A mobile vet clinic has launched in Manchester city centre to help homeless people treat their dogs.
Volunteers at the Street Paws charity know that for people living on the streets a dog can be a lifeline, with many rather sleeping rough than being parted from their pets.Once a month a team of vets and vet nurses offer free checks, food and treats to any animals sleeping rough.
It also allows their owners to discuss any other concerns they might have about their pets.
Michelle Southern, founder of Street Paws, said much of their work is built on trust between owners and volunteers.
At first many homeless people are wary for fear their dog is taken away from them.
A lot of people don’t want help because they’re terrified of being separated. “It can take a little bit of time for people to trust us and let us help. A common problem at the moment is when a roughsleeper falls ill and ends up in hospital. Quite often their dogs are picked up as strays and end up with the warden. “We offer free microchipping so if that does happen whoever finds the dog warden can find out who it belongs to. If someone is taken into hospital, their dog can stay at Manchester and Cheshire Dogs Home until they're better.”
Street Paws have now teamed up with the PDSA to provide a monthly mobile vet clinic in Manchester city centre.
It means the Street Paws volunteers are able to carry out veterinary care in the PDSA’s treatment bus.
General health checks, vaccinations, flea and worming treatments can all be provided in the mini-mobile vet clinic.
Food, treats and even little coats to keep dogs warm are also on offer for those in need.
The first owner and dog the team come across in Piccadilly Gardens is a 20-week old Staffie cross called Delilah. The dog and her owner, who asked not to be named, are well known faces to the Street Paws team.
It turns out Delilah had been missing for two weeks and had turned up at Manchester and Cheshire Dogs Home. The team are pleased to hear she’s been reunited with her owner.
The 32-year-old woman waits while Delilah has her second round of vaccinations as well as a general check with the vet.
I couldn’t live without a dog. “She’s my best friend and she protects me. She snuggles up to me in my sleeping bag at night. I couldn’t live on the streets without her. “We’re training her at the minute like you would any puppy.”
The vet says Delilah is in good health and gives her a little coat and a new lead.

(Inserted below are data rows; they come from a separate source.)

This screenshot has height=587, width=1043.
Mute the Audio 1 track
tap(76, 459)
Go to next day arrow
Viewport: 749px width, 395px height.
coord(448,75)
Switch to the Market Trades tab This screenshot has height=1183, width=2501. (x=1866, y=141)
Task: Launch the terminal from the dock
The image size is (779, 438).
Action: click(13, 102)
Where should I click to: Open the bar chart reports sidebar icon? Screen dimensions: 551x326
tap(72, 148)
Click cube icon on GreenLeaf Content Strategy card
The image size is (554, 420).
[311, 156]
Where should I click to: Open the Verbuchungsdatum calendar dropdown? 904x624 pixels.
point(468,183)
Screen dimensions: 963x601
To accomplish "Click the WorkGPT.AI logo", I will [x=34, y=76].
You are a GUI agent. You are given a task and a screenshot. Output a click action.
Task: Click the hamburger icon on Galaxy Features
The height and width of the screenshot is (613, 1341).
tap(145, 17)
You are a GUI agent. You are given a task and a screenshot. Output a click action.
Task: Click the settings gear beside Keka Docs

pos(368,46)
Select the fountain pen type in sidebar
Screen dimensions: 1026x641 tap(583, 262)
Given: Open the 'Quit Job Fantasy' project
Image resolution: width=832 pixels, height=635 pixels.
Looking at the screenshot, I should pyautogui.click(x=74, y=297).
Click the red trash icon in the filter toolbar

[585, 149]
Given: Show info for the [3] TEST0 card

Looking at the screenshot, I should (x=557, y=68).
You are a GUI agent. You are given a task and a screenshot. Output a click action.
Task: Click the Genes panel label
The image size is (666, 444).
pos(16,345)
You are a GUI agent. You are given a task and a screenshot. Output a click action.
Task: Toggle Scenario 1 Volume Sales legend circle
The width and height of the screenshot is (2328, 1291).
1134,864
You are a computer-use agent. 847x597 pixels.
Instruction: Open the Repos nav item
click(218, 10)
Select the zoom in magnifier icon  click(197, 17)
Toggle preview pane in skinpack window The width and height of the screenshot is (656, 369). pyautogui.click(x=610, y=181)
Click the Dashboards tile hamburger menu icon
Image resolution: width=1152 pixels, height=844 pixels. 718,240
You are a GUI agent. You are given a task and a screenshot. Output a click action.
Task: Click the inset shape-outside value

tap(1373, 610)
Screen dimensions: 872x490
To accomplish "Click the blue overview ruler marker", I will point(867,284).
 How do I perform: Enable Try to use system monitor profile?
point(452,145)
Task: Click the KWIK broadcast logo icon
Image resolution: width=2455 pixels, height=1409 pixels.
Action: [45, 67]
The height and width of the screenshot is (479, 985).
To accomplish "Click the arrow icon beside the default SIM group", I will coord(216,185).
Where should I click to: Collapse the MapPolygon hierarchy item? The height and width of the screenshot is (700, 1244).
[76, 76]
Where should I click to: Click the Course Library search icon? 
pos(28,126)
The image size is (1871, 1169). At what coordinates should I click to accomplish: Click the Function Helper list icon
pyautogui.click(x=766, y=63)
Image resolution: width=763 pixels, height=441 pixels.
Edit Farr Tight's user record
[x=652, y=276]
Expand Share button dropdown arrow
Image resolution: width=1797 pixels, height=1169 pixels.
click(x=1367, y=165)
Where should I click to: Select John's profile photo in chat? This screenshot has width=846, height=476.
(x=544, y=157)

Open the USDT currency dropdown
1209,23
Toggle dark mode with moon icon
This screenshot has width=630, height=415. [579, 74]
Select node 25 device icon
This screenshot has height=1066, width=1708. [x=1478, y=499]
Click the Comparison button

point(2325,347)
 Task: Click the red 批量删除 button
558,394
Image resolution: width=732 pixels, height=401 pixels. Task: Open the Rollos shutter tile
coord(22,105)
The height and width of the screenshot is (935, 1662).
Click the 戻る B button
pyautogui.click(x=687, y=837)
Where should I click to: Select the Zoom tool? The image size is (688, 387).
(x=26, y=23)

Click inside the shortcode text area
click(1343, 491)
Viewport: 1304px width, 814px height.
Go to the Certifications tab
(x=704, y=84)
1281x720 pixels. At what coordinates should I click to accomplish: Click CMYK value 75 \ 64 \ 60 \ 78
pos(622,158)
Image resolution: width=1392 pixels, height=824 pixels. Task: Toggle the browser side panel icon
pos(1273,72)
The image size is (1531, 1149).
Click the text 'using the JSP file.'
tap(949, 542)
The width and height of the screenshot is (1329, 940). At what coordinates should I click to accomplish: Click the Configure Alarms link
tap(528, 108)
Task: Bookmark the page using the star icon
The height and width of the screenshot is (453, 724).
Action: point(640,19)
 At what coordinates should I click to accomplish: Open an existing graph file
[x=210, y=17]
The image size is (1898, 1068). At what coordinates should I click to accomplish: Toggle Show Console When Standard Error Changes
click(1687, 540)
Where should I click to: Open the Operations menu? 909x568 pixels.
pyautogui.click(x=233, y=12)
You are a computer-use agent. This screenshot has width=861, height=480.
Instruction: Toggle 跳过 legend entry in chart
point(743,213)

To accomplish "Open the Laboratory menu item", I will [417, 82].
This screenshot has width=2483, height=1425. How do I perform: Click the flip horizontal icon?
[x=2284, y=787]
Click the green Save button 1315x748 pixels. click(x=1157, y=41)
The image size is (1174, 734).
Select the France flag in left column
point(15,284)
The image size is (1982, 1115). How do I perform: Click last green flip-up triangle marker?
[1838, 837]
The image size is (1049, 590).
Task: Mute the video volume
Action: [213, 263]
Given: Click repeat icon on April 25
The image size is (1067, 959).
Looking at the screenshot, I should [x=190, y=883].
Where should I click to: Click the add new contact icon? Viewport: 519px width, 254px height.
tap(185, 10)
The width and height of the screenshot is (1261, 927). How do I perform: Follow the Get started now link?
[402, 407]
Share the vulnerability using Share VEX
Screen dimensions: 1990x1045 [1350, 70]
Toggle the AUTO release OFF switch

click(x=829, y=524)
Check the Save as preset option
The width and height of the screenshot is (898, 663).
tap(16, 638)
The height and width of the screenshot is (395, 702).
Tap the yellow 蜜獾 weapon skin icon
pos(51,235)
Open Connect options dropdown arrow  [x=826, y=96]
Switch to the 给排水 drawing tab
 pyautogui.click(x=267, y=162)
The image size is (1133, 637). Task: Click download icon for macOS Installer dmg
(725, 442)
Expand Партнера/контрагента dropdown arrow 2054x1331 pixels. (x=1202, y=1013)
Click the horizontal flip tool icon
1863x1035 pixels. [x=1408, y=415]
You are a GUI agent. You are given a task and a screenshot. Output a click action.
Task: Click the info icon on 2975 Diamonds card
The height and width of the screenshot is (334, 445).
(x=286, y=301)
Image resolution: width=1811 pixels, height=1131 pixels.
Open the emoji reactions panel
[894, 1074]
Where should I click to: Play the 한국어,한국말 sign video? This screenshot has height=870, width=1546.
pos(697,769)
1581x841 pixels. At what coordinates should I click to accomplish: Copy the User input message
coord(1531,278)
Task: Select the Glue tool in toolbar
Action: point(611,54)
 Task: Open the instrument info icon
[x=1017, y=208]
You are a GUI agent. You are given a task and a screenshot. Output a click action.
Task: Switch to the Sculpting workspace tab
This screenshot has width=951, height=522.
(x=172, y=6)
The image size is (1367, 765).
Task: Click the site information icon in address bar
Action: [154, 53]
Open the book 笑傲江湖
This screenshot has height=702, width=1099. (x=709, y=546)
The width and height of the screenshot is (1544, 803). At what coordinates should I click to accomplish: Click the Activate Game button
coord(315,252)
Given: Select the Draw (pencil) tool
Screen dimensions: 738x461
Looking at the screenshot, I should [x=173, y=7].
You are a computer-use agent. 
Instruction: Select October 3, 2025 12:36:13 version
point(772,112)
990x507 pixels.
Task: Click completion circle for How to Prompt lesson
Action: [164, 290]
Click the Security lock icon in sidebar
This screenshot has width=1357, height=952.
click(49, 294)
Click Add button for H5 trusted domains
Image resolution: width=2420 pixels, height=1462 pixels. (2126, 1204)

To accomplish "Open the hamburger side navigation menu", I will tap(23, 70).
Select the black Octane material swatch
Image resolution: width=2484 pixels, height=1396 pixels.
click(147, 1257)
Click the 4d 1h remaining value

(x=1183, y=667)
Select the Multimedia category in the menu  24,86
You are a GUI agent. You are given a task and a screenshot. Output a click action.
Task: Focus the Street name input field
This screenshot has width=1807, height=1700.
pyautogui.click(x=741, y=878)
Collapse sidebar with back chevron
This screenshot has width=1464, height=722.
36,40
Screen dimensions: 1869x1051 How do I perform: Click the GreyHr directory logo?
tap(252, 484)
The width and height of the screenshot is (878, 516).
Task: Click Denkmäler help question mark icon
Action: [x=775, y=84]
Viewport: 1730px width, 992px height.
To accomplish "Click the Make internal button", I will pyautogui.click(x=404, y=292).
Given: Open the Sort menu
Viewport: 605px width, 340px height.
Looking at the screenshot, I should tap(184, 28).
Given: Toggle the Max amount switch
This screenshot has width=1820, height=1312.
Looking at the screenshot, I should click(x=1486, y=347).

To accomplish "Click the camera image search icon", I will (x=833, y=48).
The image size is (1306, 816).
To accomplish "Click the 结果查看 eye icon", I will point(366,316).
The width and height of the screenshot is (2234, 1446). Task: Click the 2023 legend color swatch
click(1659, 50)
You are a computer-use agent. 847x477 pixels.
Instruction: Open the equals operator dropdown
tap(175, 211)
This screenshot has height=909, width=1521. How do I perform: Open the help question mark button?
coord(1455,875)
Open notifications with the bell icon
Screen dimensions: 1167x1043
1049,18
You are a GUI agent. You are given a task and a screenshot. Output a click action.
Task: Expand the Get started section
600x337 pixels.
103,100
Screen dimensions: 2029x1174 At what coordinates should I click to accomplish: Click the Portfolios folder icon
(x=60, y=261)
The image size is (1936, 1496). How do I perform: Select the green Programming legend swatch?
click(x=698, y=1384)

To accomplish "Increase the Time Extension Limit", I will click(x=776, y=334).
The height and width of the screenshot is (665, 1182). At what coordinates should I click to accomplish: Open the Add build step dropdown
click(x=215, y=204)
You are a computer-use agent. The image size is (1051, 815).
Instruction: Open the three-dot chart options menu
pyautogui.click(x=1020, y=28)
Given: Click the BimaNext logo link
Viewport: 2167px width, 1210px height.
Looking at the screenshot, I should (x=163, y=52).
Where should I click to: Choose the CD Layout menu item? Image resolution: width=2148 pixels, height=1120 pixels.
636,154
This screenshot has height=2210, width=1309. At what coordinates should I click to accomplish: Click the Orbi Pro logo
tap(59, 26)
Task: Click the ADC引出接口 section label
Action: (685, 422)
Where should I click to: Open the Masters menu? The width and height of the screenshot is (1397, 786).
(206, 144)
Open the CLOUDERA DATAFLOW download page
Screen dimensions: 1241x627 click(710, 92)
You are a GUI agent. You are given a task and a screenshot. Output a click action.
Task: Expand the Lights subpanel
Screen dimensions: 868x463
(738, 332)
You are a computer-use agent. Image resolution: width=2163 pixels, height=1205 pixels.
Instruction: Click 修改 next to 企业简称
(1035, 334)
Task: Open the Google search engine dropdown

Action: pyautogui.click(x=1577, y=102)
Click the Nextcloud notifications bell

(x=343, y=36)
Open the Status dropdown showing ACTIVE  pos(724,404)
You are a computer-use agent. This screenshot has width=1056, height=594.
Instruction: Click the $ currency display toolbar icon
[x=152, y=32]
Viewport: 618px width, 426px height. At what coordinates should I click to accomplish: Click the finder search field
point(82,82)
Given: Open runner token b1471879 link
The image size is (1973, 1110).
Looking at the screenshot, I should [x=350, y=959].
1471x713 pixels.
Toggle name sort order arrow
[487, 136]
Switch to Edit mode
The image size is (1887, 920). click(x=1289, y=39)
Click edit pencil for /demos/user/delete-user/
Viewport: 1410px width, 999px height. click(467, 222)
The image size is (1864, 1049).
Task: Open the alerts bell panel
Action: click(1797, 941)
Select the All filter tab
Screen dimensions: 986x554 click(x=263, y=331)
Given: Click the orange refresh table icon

Katja Londa, a practising vet in Saddleworth, has volunteered with the PDSA for many years.
“They are definitely well looked after these dogs,” says Katja.
They definitely tend to be very healthy as well. Owners have a very close bond with their dogs. They look after them well, they feed them well. “The dogs are often much better fed than the people themselves are. A lot of people have said to us their dog is the reason they're alive.”
Katja and the team check the dogs' eyes, ears, teeth and chests.Particular attention goes on their paws because they spend so much time walking.
Another dog-owner on Oxford Road says his Staffie Pepper gives him a reason to get up in the morning.
The man, who had been homeless for four years, said:
I feel safe if he’s here. “He’s my mate and my responsibility. Everyday I have to get up, feed and look after him. Every now and again you get someone who accuses you of having a dog to get money, but I had Pepper before I was homeless. “The bond between us is there and that’s priceless. I'd never had a Staffie before him and now I would never have another type of dog. They're brilliant."
The man is given some packets of food for Pepper after having a chat with Katja about his condition.
The Street Paws don’t find many dog-owners on their round of the city centre tonight.
One of the biggest challenges is reaching dogs and their owners,” says Katja.
Some nights like tonight we will come out and see hardly any dogs. Other nights we will see many."
Not all dog owners want help. One man with another Staffie on Market Street doesn’t want to speak to the team.
But then another man who has recently come off the streets and secured a home stops to speak to the team about getting support for his cat.
They exchange details and advise the man brings his cat along to their clinic at the Booth Centre on the first Friday of every month.